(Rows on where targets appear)

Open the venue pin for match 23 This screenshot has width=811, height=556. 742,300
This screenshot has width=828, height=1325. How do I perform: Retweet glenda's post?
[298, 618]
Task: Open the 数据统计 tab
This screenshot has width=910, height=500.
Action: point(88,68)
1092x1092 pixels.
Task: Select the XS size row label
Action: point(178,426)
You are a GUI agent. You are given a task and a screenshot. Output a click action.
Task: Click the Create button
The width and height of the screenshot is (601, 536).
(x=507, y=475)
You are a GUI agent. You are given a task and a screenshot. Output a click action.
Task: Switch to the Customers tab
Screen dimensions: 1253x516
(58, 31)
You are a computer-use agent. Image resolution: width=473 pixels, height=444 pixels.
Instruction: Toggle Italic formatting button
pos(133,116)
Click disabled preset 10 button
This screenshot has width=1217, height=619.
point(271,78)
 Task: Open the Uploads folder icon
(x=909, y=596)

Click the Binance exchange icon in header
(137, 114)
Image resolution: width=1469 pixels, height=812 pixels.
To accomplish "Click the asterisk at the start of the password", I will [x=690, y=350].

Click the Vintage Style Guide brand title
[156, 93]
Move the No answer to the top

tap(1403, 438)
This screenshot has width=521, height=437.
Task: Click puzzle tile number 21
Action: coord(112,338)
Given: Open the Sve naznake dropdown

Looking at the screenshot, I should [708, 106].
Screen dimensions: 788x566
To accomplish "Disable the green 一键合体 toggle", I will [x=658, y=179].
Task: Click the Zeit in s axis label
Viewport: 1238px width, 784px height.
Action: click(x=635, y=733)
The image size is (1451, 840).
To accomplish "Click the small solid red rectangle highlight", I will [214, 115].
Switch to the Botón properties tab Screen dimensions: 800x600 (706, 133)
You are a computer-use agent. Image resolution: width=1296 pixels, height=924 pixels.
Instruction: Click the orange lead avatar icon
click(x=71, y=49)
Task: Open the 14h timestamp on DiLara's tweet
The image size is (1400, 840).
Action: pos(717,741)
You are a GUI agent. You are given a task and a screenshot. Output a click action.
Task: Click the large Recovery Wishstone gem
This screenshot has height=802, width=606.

■ **Given request**
Write out the rows above again, swapping "Screen dimensions" for "Screen size" everywhere it occurs. Leave everything else as it is.

■ **The response**
Open the venue pin for match 23 This screenshot has width=811, height=556. 742,300
This screenshot has width=828, height=1325. How do I perform: Retweet glenda's post?
[298, 618]
Task: Open the 数据统计 tab
This screenshot has width=910, height=500.
Action: point(88,68)
1092x1092 pixels.
Task: Select the XS size row label
Action: point(178,426)
You are a GUI agent. You are given a task and a screenshot. Output a click action.
Task: Click the Create button
The width and height of the screenshot is (601, 536).
(x=507, y=475)
You are a GUI agent. You are given a task and a screenshot. Output a click action.
Task: Switch to the Customers tab
Screen size: 1253x516
(58, 31)
You are a computer-use agent. Image resolution: width=473 pixels, height=444 pixels.
Instruction: Toggle Italic formatting button
pos(133,116)
Click disabled preset 10 button
This screenshot has width=1217, height=619.
point(271,78)
 Task: Open the Uploads folder icon
(x=909, y=596)

Click the Binance exchange icon in header
(137, 114)
Image resolution: width=1469 pixels, height=812 pixels.
To accomplish "Click the asterisk at the start of the password", I will [x=690, y=350].

Click the Vintage Style Guide brand title
[156, 93]
Move the No answer to the top

tap(1403, 438)
This screenshot has width=521, height=437.
Task: Click puzzle tile number 21
Action: coord(112,338)
Given: Open the Sve naznake dropdown

Looking at the screenshot, I should [708, 106].
Screen size: 788x566
To accomplish "Disable the green 一键合体 toggle", I will [x=658, y=179].
Task: Click the Zeit in s axis label
Viewport: 1238px width, 784px height.
Action: click(x=635, y=733)
The image size is (1451, 840).
To accomplish "Click the small solid red rectangle highlight", I will [214, 115].
Switch to the Botón properties tab Screen size: 800x600 (706, 133)
You are a computer-use agent. Image resolution: width=1296 pixels, height=924 pixels.
Instruction: Click the orange lead avatar icon
click(x=71, y=49)
Task: Open the 14h timestamp on DiLara's tweet
The image size is (1400, 840).
Action: pos(717,741)
You are a GUI agent. You are given a task and a screenshot. Output a click action.
Task: Click the large Recovery Wishstone gem
This screenshot has height=802, width=606.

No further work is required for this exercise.